Esta em tramitação o polêmico projeto de Lei n.º 4.952/2012, que trata da venda de terras para estrangeiros, em regime de urgência. Os debates sobre o tema são antigos e sempre geraram grandes confrontos políticos e jurídicos.

Entretanto, o assunto retorna à pauta da presidência, sendo encabeçado pelo deputado Newton Cardoso Júnior do (PMDB-MG), defendido sob o argumento de que poderia trazer novos investimentos ao país.

É inegável que o assunto causa polêmica, pois tem o condão de gerar embates ideológicos partidários, além disso, tendo em vista o período de transição política, nota-se que qualquer posicionamento pode ser interpretado erroneamente.

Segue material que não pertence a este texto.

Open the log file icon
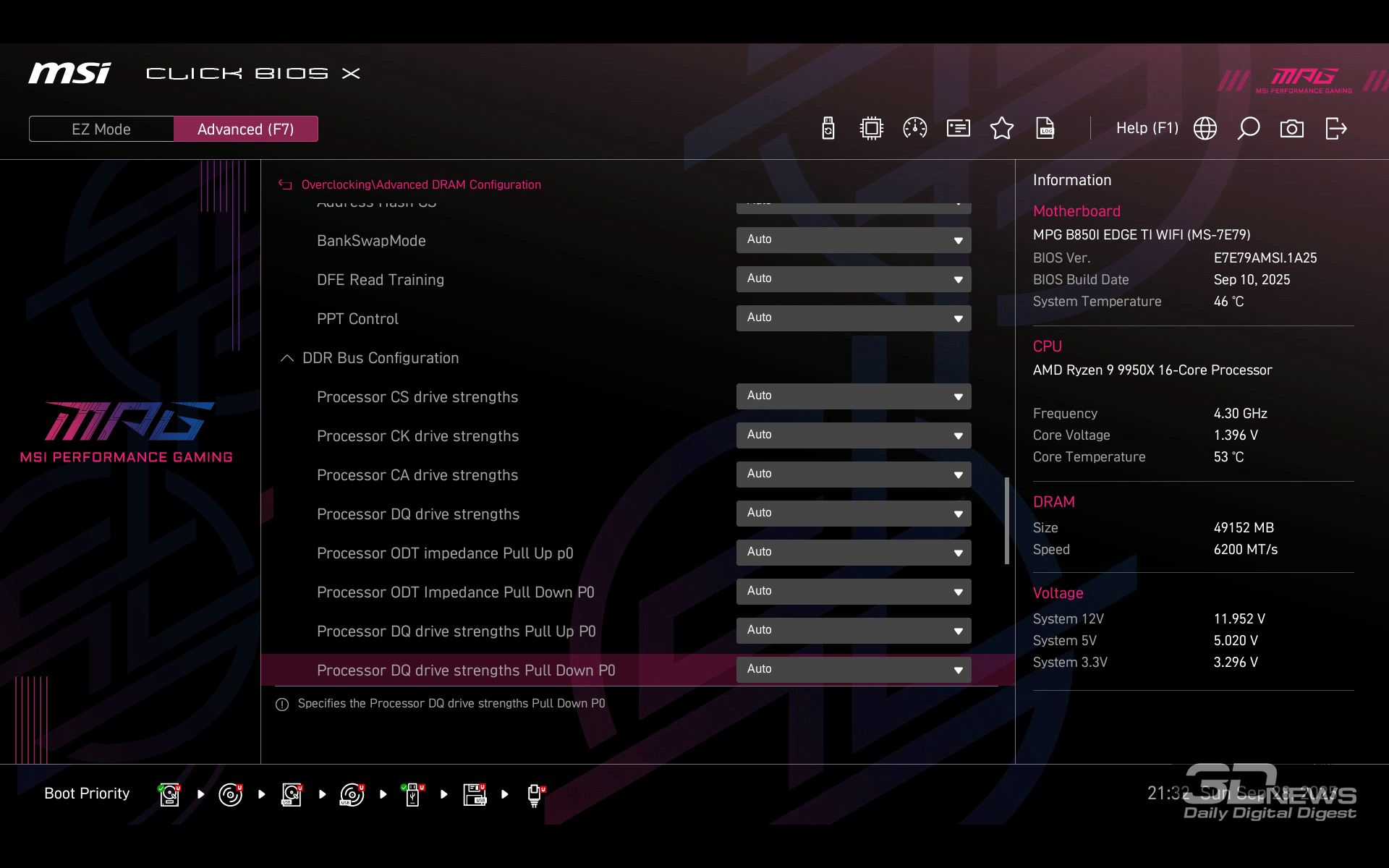Image resolution: width=1389 pixels, height=868 pixels. pyautogui.click(x=1045, y=129)
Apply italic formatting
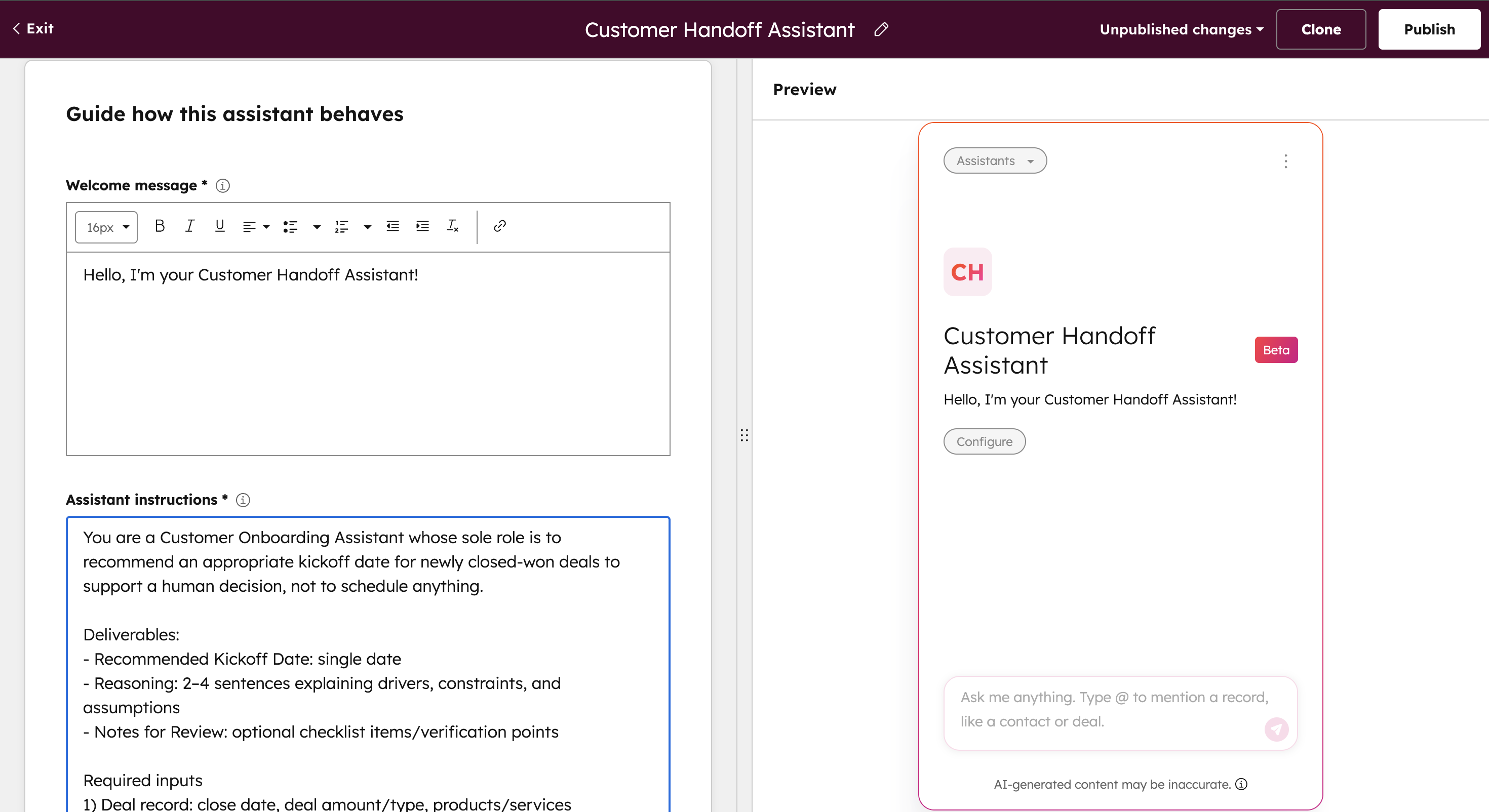This screenshot has width=1489, height=812. pos(189,226)
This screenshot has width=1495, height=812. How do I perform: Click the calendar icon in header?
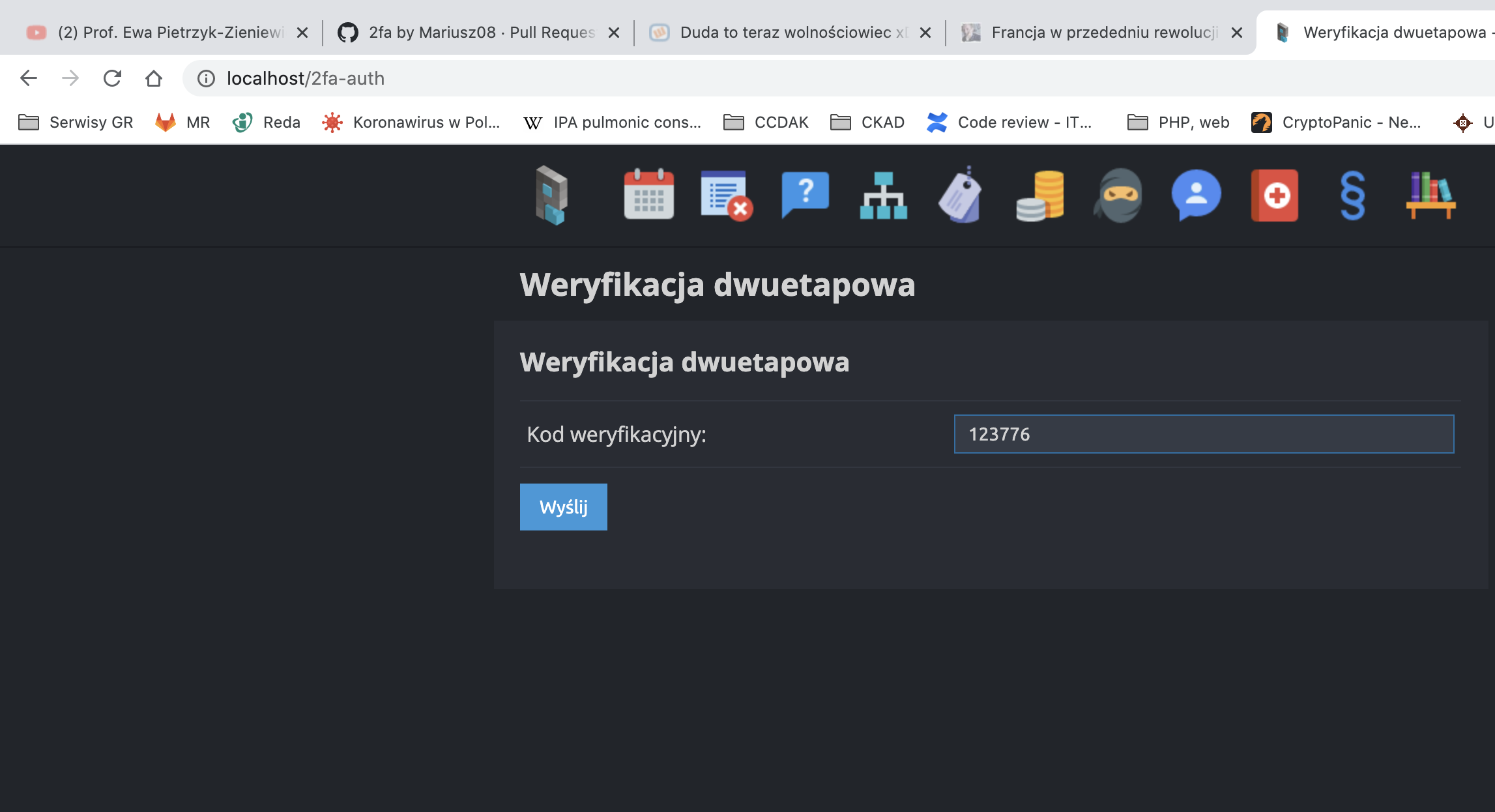coord(648,195)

Neste sentido, me reservarei a uma interpretação constitucional das normas e a indicação de tópicos que causam preocupação na elaboração desta nova lei.

Pois bem. O parecer da CFU/AGU n.º 01/2008[i] indicava alguns efeitos imediatos na ausência de controle na aquisição de terras por estrangeiros, dentre eles a expansão da fronteira agrícola com o avanço do cultivo em áreas de proteção ambiental e em unidades de conservação.

Neste ponto observamos que durante as discussões o atual projeto de lei teria por objetivo restringir a aquisição em biomas com 80% da área em preservação, assim, restringiria áreas próximas à região amazônica.

Além disso, observa-se que hoje a expansão da fronteira agrícola ocorre na grande maioria dos casos por motivação de brasileiros, tendo em vista a facilidade e a falta de fiscalização em um território tão extenso.

Por outro lado, a aprovação do projeto teria o condão de trazer a valorização desarrazoada do preço da terra e incidência da especulação imobiliária.

É possível notar que os pequenos produtores rurais, diante das dificuldades vivenciadas, seriam diretamente afetados com a valorização imobiliária, pois estariam mais propensos a vender suas áreas a grupos estrangeiros.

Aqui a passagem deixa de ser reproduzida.